What to produce
Output exactly the line containing "Viewport: 1000px width, 565px height." and each line after it through the last line of the records, and nothing else.

▼

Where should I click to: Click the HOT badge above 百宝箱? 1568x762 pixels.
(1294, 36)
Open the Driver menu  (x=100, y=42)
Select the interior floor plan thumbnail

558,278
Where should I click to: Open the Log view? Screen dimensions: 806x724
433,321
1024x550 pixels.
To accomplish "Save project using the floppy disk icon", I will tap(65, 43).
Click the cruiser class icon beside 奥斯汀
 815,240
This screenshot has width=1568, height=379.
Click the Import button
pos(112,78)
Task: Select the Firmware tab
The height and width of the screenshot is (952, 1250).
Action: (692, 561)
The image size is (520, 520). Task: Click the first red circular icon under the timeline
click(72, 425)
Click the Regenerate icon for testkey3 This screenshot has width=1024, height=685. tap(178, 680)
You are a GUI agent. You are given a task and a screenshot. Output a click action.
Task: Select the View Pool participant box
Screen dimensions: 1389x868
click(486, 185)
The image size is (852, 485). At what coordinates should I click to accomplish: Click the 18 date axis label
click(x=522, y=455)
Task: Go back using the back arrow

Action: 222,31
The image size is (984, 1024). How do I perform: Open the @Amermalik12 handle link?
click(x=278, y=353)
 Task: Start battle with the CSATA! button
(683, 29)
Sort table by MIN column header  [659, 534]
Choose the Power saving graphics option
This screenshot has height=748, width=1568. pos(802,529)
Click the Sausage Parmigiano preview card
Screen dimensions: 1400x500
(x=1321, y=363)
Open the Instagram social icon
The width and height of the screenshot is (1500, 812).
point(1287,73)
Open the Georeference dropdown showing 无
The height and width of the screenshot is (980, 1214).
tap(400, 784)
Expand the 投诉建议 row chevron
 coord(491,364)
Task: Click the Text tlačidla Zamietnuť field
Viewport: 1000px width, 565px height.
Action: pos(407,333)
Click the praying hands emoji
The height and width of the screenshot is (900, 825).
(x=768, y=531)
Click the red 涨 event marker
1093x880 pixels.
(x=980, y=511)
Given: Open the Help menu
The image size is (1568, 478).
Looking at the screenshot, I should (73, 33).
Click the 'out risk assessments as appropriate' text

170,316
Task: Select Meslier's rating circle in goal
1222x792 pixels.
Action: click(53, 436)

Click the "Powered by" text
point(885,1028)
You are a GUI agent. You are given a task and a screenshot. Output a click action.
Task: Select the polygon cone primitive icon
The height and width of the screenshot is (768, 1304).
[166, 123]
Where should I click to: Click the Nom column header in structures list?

▲

Written solution
Viewport: 1000px width, 565px height.
Action: pos(407,333)
Click the praying hands emoji
The height and width of the screenshot is (900, 825).
(x=768, y=531)
Click the red 涨 event marker
1093x880 pixels.
(x=980, y=511)
Given: Open the Help menu
The image size is (1568, 478).
Looking at the screenshot, I should (73, 33).
Click the 'out risk assessments as appropriate' text

170,316
Task: Select Meslier's rating circle in goal
1222x792 pixels.
Action: click(53, 436)

Click the "Powered by" text
point(885,1028)
You are a GUI agent. You are given a task and a screenshot. Output a click action.
Task: Select the polygon cone primitive icon
The height and width of the screenshot is (768, 1304).
[166, 123]
Where should I click to: Click the Nom column header in structures list?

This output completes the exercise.